▸ What to do: Include in the output exactly the lines from the opening of the data through the line containing "Click the Group K heading", and nothing more.

Extracted records
---------------

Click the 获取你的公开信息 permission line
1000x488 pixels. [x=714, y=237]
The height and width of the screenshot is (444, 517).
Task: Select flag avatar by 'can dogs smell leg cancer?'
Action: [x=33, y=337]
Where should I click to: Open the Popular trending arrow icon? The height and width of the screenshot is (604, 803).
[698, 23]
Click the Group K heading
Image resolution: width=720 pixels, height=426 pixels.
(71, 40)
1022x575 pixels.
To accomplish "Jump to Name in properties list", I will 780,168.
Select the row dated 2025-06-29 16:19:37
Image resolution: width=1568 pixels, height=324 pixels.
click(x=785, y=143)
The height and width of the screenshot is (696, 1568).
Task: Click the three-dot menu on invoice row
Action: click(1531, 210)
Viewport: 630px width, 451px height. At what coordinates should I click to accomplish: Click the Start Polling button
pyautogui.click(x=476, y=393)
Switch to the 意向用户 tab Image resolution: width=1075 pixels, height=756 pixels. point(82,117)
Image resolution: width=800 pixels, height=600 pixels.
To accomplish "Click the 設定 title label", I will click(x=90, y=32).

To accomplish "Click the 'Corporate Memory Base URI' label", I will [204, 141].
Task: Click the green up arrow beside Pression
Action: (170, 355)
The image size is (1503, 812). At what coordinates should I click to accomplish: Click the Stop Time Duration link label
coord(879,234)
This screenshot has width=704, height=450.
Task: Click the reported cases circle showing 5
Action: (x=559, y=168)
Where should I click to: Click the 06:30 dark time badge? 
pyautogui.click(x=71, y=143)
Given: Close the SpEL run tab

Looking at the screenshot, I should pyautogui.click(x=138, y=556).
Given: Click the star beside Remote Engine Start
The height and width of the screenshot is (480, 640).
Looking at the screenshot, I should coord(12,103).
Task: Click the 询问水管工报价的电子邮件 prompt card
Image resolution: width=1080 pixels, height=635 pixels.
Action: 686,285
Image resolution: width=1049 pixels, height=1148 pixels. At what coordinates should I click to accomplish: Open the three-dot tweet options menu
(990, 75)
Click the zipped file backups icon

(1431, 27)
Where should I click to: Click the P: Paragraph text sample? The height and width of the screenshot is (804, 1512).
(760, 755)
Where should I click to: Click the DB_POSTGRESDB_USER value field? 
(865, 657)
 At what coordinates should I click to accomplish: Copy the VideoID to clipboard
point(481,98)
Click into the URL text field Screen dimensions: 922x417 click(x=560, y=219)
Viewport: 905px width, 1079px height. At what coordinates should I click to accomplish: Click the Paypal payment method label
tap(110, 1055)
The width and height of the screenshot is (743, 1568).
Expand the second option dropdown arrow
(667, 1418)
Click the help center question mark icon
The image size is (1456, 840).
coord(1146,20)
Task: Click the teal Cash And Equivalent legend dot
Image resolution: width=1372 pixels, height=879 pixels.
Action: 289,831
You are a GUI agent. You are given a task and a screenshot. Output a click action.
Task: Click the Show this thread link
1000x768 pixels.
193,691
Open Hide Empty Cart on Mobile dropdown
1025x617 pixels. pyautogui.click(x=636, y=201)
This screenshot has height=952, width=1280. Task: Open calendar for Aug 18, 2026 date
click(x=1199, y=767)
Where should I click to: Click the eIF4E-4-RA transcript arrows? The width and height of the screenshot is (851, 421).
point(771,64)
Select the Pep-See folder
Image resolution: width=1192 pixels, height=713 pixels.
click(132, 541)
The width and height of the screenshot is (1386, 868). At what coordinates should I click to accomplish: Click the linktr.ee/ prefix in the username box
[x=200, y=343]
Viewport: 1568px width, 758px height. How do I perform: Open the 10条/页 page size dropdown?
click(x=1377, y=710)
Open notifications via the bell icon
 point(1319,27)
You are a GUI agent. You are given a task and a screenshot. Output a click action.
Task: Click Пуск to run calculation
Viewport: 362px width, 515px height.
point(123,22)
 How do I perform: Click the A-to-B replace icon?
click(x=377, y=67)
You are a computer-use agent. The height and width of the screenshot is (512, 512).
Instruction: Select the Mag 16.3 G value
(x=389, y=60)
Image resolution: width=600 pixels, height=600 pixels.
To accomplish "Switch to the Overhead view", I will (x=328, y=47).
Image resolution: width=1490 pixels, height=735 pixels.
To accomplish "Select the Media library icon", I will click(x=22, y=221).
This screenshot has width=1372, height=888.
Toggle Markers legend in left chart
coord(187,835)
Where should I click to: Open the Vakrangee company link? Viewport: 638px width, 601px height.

---------------

▸ Reply:
Click the 获取你的公开信息 permission line
1000x488 pixels. [x=714, y=237]
The height and width of the screenshot is (444, 517).
Task: Select flag avatar by 'can dogs smell leg cancer?'
Action: [x=33, y=337]
Where should I click to: Open the Popular trending arrow icon? The height and width of the screenshot is (604, 803).
[698, 23]
Click the Group K heading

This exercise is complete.